→ **EXERCISES TO COMPLETE**
[A] From the article on the lawsuit over Colorado's marijuana legalization, extract the passage that begins with the words "A group of sheriffs" and ends after the words "morning press conference.".
[B] Extend the article on the lawsuit over Colorado's marijuana legalization by continuing it after its final sentence.

→ **PAGE EXTRACT**
——————

A third group is taking Colorado to court over its decision to legalize pot.
A group of sheriffs and prosecutors from Colorado, Nebraska and Kansas filed a lawsuit Thursday centered on twin claims. Those within the state say the law — passed by voters as a constitutional amendment in 2012 — forces them to choose between the state and federal constitutions. Those out-of-state law enforcers charge that the Colorado law is doing them undue harm.
“I, my deputies and all of law enforcement in Colorado that are subject to the oath both to the United States and to the state of Colorado are in an untenable position,” Chad Day, sheriff of Colorado’s Yuma County, said at a Thursday morning press conference.
Sheriff Mark Overman of Nebraska’s Scotts Bluff County said legalization has placed an “undue burden” on surrounding states, as jails and courts fill up and those states are forced to cover medical and legal costs of the incarcerated. “In many cases, we are forced away from some of what we normally do because we are having to deal with Colorado-sourced marijuana,” he said.

——————

→ **Source records**
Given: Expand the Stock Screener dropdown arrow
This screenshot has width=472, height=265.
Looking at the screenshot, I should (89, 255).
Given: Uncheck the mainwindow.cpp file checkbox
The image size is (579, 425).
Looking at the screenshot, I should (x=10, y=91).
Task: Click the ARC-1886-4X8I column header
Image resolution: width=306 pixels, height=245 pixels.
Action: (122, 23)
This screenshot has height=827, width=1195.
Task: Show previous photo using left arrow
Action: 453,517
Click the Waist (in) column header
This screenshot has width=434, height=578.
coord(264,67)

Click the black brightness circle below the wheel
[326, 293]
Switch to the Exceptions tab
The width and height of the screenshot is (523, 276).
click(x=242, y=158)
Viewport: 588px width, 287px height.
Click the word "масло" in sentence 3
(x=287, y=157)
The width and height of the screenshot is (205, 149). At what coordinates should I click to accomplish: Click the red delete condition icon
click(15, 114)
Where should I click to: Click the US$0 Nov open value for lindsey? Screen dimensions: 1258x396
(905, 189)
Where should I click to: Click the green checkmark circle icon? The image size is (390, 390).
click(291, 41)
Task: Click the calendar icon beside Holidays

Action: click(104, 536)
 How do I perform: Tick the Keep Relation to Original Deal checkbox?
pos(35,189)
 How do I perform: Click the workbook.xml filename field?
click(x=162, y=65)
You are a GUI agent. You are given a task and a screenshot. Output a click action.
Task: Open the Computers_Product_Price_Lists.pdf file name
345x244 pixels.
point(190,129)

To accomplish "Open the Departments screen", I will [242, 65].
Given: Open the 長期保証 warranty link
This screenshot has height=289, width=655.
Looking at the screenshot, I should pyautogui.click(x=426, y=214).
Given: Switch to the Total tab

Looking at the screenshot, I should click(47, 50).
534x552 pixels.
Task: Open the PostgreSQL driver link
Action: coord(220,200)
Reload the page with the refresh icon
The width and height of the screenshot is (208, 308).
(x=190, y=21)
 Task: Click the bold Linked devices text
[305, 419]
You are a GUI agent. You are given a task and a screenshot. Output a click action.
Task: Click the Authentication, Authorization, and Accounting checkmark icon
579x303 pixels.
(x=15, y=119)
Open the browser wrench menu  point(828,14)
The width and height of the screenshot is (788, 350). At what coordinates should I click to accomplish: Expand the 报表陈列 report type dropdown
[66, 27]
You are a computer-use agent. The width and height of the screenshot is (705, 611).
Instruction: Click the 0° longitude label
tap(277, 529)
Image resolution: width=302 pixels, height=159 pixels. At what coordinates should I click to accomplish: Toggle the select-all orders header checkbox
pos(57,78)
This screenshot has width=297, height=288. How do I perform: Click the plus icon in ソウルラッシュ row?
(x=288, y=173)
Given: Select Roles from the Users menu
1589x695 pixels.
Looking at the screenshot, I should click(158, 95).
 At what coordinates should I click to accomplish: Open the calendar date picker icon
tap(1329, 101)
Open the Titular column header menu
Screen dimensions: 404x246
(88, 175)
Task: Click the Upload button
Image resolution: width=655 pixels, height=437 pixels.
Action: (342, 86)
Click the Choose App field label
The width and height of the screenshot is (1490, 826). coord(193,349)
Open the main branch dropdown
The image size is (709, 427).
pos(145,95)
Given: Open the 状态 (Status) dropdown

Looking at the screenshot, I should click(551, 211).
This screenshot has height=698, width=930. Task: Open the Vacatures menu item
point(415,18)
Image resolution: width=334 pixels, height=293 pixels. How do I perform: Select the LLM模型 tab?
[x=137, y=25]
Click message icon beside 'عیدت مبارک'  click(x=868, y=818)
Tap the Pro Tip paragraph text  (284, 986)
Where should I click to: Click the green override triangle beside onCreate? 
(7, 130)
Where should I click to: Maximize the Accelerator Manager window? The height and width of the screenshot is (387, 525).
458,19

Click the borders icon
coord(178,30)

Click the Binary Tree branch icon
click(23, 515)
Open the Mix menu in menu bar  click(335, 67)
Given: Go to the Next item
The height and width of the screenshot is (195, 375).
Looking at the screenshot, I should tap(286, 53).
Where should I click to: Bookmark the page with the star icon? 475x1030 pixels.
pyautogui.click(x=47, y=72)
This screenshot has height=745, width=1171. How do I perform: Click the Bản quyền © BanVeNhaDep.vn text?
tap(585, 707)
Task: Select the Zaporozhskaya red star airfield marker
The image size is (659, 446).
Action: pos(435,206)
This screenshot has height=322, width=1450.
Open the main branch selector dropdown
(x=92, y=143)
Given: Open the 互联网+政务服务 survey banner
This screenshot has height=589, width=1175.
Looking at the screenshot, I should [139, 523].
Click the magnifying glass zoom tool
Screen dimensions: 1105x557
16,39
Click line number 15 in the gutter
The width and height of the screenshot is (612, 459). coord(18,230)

——————

→ **ANSWERS FOR THIS EXERCISE**
[A]
A group of sheriffs and prosecutors from Colorado, Nebraska and Kansas filed a lawsuit Thursday centered on twin claims. Those within the state say the law — passed by voters as a constitutional amendment in 2012 — forces them to choose between the state and federal constitutions. Those out-of-state law enforcers charge that the Colorado law is doing them undue harm.
“I, my deputies and all of law enforcement in Colorado that are subject to the oath both to the United States and to the state of Colorado are in an untenable position,” Chad Day, sheriff of Colorado’s Yuma County, said at a Thursday morning press conference.

[B]
In late December, Oklahoma and Nebraska sued neighboring Colorado over legalization, suggesting that it violates the U.S. Constitution’s Supremacy Clause, which deems that the federal constitution and federal law “take precedence over state laws, and even state constitutions.” Last month, an anti-crime group filed a similar pair of suits. As with the prior challenges, the group of sheriffs and county attorneys charge that Colorado’s law violates federal law as well as U.S. commitments covered by international treaties.
“The lawyers I’ve talked to dont think that… there’s a high likelihood that those suits will prevail.” — Gov. Hickenlooper said, in reference to the two previous legal challenges
The lawsuit has one named defendant: Colorado Gov. John Hickenlooper (D). After a second group announced a legal challenge to the law, Hickenlooper said his lawyers had advised him that the challenges represent little threat.
“We’re going to do everything we can to make sure there’s no black market,” he said in a late-February interview. “We clearly haven’t gotten there yet, but we are going to redouble our efforts for our own purposes and also for the purposes of the neighboring states.” His legal advisers, he added, don’t think “that there’s a high likelihood that those suits will prevail.”
In the announcement, multiple members of the assembled group noted regret over having to sue Hickenlooper, who has said he is opposed to the law but is bound to fulfill the wishes of voters.
Advocates, meanwhile, say such suits represent the final fledgling attempt to overturn the law by the losing side of a long battle.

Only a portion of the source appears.